### Entries shown

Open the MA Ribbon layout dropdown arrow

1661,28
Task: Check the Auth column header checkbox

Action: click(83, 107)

---

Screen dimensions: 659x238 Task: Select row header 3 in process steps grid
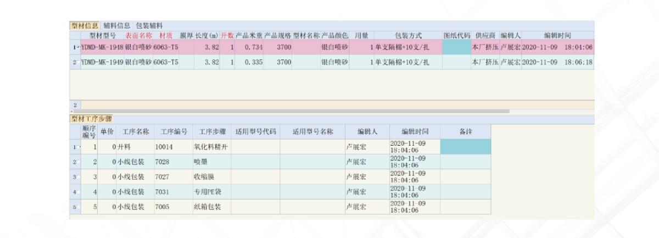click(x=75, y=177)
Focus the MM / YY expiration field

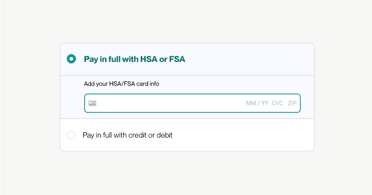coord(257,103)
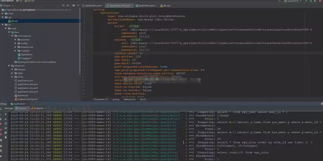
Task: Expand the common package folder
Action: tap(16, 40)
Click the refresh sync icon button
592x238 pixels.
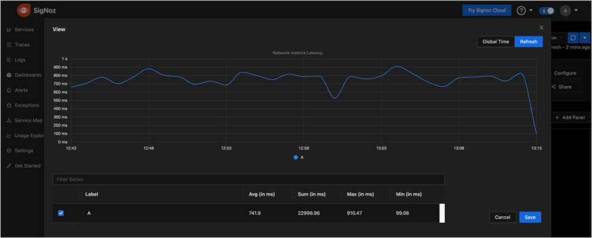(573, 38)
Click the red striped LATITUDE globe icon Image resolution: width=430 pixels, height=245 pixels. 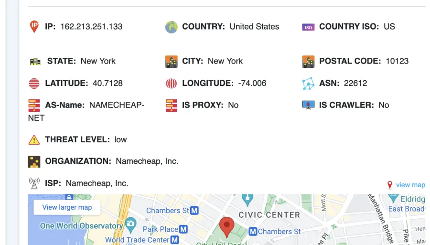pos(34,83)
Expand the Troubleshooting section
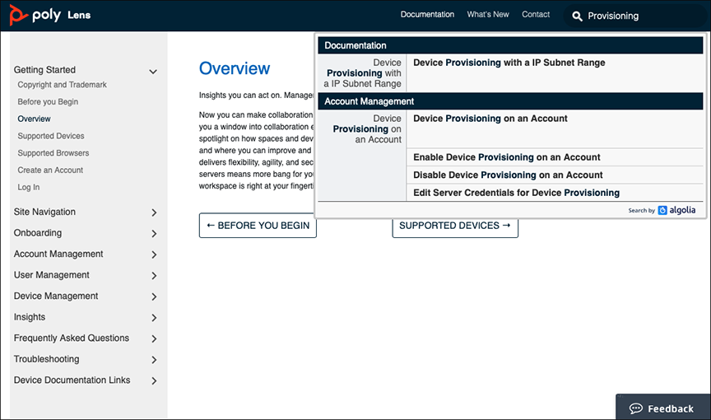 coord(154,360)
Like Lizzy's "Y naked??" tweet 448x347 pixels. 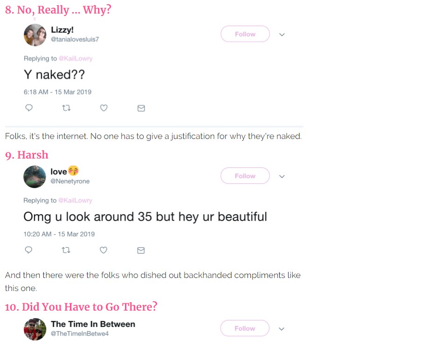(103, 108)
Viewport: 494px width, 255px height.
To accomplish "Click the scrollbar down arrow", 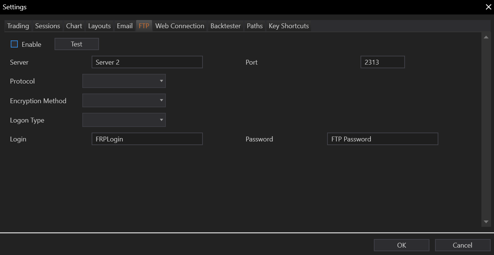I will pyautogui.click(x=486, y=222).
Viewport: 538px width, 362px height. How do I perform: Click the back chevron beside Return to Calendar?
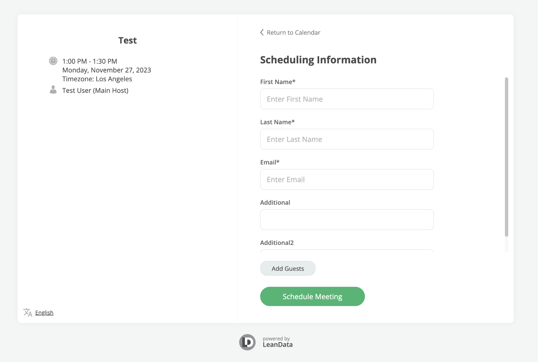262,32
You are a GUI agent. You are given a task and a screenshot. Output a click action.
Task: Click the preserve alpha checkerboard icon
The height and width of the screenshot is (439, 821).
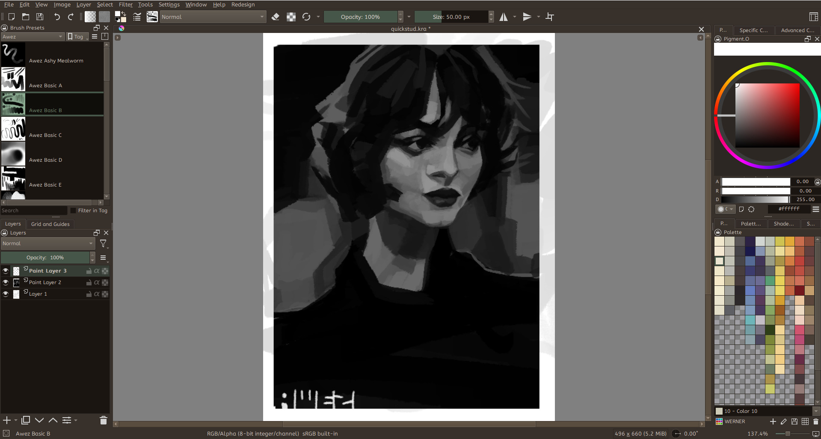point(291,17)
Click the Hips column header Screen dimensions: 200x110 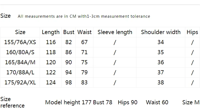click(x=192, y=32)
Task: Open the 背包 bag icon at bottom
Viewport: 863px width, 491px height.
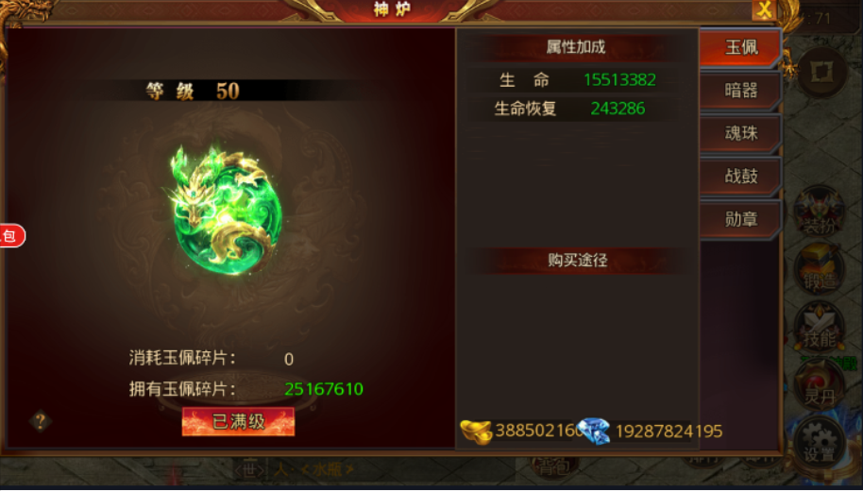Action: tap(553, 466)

### Work required
How many lines of the material above contain the string "Viewport"? Reply with the number alone.

### Response to this exercise
3